Suppose that $G$ is a compact connected Lie group such that $\pi_1(G)$ is torison-free and let $K_G^*$ denote the equivariant K-theory associated with $G$, in [8],[9] Hodgkin constructed a strongly convergent spectral sequence (assuming one of X or Y is a free $G$-space) $$ E_2^{* \,*}= Tor_{R(G)}^{*\,*}(K_G^*(X),K_G^*(Y)) \implies K_G^*(X \times Y)$$

They go on to say that in the case $X = G$, $Y = G/H$ the spectral sequence becomes:

$$ E_2^{* \,0}= Tor_{R(G)}^{*\,0}(\mathbb{Z},R(H)) \implies K^*(G/H)$$

They then state a theorem (whose proof takes up a chunk of the paper) saying that the latter s.s. collapses when $H$ is a closed subgroup. I do not understand what he means by collapses, despite briefly reading through the proof and going to the referenced theorem of Snaith in his "Masssey products in K-theory". My thoughts:

Firstly, I believe the s.s. is $(\mathbb{Z}, \mathbb{Z}_2)$-graded, so differentials on odd pages map horizontally i.e $d^{2k+1}: E^{p,\,q} \rightarrow E^{p+2k+1,\,q}$, otherwise there is nothing to say about the latter s.s. This could be incorrect though.

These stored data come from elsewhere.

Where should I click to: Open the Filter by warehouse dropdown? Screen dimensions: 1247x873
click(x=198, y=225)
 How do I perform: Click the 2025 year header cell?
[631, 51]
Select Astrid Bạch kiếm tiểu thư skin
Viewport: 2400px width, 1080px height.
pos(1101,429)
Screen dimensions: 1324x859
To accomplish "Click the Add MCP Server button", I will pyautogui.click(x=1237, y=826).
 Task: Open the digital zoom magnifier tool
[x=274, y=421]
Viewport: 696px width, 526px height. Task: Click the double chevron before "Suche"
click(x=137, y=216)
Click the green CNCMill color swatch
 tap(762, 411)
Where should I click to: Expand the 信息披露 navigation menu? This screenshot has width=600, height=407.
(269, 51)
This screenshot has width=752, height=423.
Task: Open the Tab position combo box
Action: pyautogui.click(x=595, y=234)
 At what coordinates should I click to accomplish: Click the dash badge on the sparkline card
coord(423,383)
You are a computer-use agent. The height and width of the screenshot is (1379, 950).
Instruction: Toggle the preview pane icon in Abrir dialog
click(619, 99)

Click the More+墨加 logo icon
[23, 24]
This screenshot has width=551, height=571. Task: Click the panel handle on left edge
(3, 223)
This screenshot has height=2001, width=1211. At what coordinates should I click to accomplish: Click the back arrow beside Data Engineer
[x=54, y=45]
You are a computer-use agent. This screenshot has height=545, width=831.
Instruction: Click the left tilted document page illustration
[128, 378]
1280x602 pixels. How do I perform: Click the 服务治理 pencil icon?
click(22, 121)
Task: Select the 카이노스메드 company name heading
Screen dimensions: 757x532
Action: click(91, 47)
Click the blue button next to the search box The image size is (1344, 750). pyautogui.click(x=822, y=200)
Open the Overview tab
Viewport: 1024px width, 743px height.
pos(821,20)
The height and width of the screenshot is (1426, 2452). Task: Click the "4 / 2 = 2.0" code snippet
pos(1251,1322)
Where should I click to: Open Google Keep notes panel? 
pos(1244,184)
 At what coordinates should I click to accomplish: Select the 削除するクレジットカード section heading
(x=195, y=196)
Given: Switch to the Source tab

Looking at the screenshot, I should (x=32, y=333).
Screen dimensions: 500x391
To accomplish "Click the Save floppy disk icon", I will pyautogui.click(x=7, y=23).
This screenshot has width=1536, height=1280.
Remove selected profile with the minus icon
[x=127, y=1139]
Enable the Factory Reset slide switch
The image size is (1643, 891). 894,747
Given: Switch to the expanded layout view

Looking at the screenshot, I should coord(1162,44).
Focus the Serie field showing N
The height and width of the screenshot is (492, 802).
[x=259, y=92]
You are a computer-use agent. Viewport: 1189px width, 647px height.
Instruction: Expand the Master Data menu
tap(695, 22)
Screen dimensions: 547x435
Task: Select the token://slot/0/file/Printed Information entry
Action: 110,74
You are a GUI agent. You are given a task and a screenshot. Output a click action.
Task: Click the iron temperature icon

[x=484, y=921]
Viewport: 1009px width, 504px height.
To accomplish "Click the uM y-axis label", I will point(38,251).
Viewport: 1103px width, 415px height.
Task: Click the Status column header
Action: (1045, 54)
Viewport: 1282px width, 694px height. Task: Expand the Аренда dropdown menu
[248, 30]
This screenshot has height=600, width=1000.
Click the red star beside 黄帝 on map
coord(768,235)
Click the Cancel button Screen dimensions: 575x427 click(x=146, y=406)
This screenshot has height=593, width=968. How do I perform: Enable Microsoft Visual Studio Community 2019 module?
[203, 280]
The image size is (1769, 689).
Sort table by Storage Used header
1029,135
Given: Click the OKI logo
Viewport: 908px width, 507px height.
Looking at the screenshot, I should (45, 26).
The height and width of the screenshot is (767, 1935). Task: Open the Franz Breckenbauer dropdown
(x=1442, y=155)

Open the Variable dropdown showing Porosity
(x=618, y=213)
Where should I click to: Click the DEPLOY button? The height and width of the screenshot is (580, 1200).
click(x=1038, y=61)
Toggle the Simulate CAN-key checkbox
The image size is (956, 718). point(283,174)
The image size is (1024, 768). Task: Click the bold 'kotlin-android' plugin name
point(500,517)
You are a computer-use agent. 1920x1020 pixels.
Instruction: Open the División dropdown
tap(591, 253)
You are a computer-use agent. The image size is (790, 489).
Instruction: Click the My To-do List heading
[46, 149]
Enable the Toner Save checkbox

$1$. The sequence collapses in the usual/modern definition of the word, i.e. the sequence lives in a single row or column. This is trivially true, unless they meant collapses into a single column (as well as a single row) but then this isn't true.

$2.$ All differentials from the $2^{nd}$ page onwards are zero, if this was the case I would expect the word degenerates to be used.

$3$. The sequence degenerates after a finite number of pages. Again I think this is trivial since any fixed $G$ has finite rank, since it's compact - so the pages can only have non-zero entries for so long, so eventually the differentials start mapping "into the void".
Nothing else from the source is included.